§ **Instructions to follow**:
Copy the following records line for line, with no changes.
Start Dataset entries
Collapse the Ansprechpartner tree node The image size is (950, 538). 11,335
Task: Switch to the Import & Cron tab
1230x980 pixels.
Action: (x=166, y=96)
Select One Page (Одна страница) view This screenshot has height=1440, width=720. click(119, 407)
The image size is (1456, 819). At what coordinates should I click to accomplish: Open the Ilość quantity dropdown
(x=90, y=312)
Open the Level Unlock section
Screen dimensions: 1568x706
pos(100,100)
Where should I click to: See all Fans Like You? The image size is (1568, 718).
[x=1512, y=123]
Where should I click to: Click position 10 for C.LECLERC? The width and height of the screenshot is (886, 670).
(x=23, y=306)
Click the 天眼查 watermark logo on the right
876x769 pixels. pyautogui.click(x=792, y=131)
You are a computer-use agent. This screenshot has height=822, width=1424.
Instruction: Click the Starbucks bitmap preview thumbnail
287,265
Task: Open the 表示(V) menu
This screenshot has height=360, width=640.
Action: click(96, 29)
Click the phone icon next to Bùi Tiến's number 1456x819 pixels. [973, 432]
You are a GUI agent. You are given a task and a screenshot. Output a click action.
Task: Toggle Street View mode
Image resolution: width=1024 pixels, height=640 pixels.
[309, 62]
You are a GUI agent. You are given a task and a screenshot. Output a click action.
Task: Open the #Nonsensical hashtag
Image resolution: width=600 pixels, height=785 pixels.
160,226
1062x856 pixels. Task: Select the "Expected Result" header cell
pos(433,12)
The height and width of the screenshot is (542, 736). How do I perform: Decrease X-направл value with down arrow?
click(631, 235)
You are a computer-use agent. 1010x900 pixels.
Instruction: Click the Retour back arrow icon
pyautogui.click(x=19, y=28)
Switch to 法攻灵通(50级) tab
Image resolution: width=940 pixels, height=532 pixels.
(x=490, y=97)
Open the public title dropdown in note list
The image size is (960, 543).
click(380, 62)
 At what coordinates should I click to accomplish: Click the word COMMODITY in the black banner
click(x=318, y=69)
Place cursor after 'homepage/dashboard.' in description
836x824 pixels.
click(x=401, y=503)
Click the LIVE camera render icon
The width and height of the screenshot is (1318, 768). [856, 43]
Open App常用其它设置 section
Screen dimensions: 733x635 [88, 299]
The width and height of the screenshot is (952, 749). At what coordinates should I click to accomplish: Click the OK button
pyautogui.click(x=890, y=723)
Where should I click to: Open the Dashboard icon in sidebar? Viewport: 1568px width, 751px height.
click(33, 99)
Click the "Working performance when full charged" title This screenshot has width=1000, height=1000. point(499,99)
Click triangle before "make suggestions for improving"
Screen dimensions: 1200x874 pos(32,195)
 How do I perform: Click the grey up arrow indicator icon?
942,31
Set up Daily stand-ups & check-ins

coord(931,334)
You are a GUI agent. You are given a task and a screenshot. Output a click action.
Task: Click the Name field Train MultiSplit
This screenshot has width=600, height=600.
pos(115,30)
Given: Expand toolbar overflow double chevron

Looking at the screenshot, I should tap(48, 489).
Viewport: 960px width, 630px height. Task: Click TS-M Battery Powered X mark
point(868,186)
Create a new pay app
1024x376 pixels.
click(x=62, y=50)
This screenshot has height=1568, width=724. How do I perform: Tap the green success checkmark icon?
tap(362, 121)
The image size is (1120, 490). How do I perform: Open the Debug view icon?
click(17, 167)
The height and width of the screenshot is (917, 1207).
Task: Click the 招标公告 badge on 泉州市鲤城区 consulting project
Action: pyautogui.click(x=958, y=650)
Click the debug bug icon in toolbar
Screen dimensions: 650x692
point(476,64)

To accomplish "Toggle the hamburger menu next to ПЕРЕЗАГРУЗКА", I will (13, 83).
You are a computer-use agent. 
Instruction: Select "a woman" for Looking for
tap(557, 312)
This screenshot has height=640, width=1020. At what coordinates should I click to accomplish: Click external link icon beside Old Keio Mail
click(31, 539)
End Dataset entries
§ **Task response**:
Collapse the Ansprechpartner tree node The image size is (950, 538). 11,335
Task: Switch to the Import & Cron tab
1230x980 pixels.
Action: (x=166, y=96)
Select One Page (Одна страница) view This screenshot has height=1440, width=720. click(119, 407)
The image size is (1456, 819). At what coordinates should I click to accomplish: Open the Ilość quantity dropdown
(x=90, y=312)
Open the Level Unlock section
Screen dimensions: 1568x706
pos(100,100)
Where should I click to: See all Fans Like You? The image size is (1568, 718).
[x=1512, y=123]
Where should I click to: Click position 10 for C.LECLERC? The width and height of the screenshot is (886, 670).
(x=23, y=306)
Click the 天眼查 watermark logo on the right
876x769 pixels. pyautogui.click(x=792, y=131)
You are a computer-use agent. This screenshot has height=822, width=1424.
Instruction: Click the Starbucks bitmap preview thumbnail
287,265
Task: Open the 表示(V) menu
This screenshot has height=360, width=640.
Action: click(96, 29)
Click the phone icon next to Bùi Tiến's number 1456x819 pixels. [973, 432]
You are a GUI agent. You are given a task and a screenshot. Output a click action.
Task: Toggle Street View mode
Image resolution: width=1024 pixels, height=640 pixels.
[309, 62]
You are a GUI agent. You are given a task and a screenshot. Output a click action.
Task: Open the #Nonsensical hashtag
Image resolution: width=600 pixels, height=785 pixels.
160,226
1062x856 pixels. Task: Select the "Expected Result" header cell
pos(433,12)
The height and width of the screenshot is (542, 736). How do I perform: Decrease X-направл value with down arrow?
click(631, 235)
You are a computer-use agent. 1010x900 pixels.
Instruction: Click the Retour back arrow icon
pyautogui.click(x=19, y=28)
Switch to 法攻灵通(50级) tab
Image resolution: width=940 pixels, height=532 pixels.
(x=490, y=97)
Open the public title dropdown in note list
The image size is (960, 543).
click(380, 62)
 At what coordinates should I click to accomplish: Click the word COMMODITY in the black banner
click(x=318, y=69)
Place cursor after 'homepage/dashboard.' in description
836x824 pixels.
click(x=401, y=503)
Click the LIVE camera render icon
The width and height of the screenshot is (1318, 768). [856, 43]
Open App常用其它设置 section
Screen dimensions: 733x635 [88, 299]
The width and height of the screenshot is (952, 749). At what coordinates should I click to accomplish: Click the OK button
pyautogui.click(x=890, y=723)
Where should I click to: Open the Dashboard icon in sidebar? Viewport: 1568px width, 751px height.
click(33, 99)
Click the "Working performance when full charged" title This screenshot has width=1000, height=1000. point(499,99)
Click triangle before "make suggestions for improving"
Screen dimensions: 1200x874 pos(32,195)
 How do I perform: Click the grey up arrow indicator icon?
942,31
Set up Daily stand-ups & check-ins

coord(931,334)
You are a GUI agent. You are given a task and a screenshot. Output a click action.
Task: Click the Name field Train MultiSplit
This screenshot has width=600, height=600.
pos(115,30)
Given: Expand toolbar overflow double chevron

Looking at the screenshot, I should tap(48, 489).
Viewport: 960px width, 630px height. Task: Click TS-M Battery Powered X mark
point(868,186)
Create a new pay app
1024x376 pixels.
click(x=62, y=50)
This screenshot has height=1568, width=724. How do I perform: Tap the green success checkmark icon?
tap(362, 121)
The image size is (1120, 490). How do I perform: Open the Debug view icon?
click(17, 167)
The height and width of the screenshot is (917, 1207).
Task: Click the 招标公告 badge on 泉州市鲤城区 consulting project
Action: pyautogui.click(x=958, y=650)
Click the debug bug icon in toolbar
Screen dimensions: 650x692
point(476,64)

To accomplish "Toggle the hamburger menu next to ПЕРЕЗАГРУЗКА", I will (13, 83).
You are a computer-use agent. 
Instruction: Select "a woman" for Looking for
tap(557, 312)
This screenshot has height=640, width=1020. At what coordinates should I click to accomplish: Click external link icon beside Old Keio Mail
click(31, 539)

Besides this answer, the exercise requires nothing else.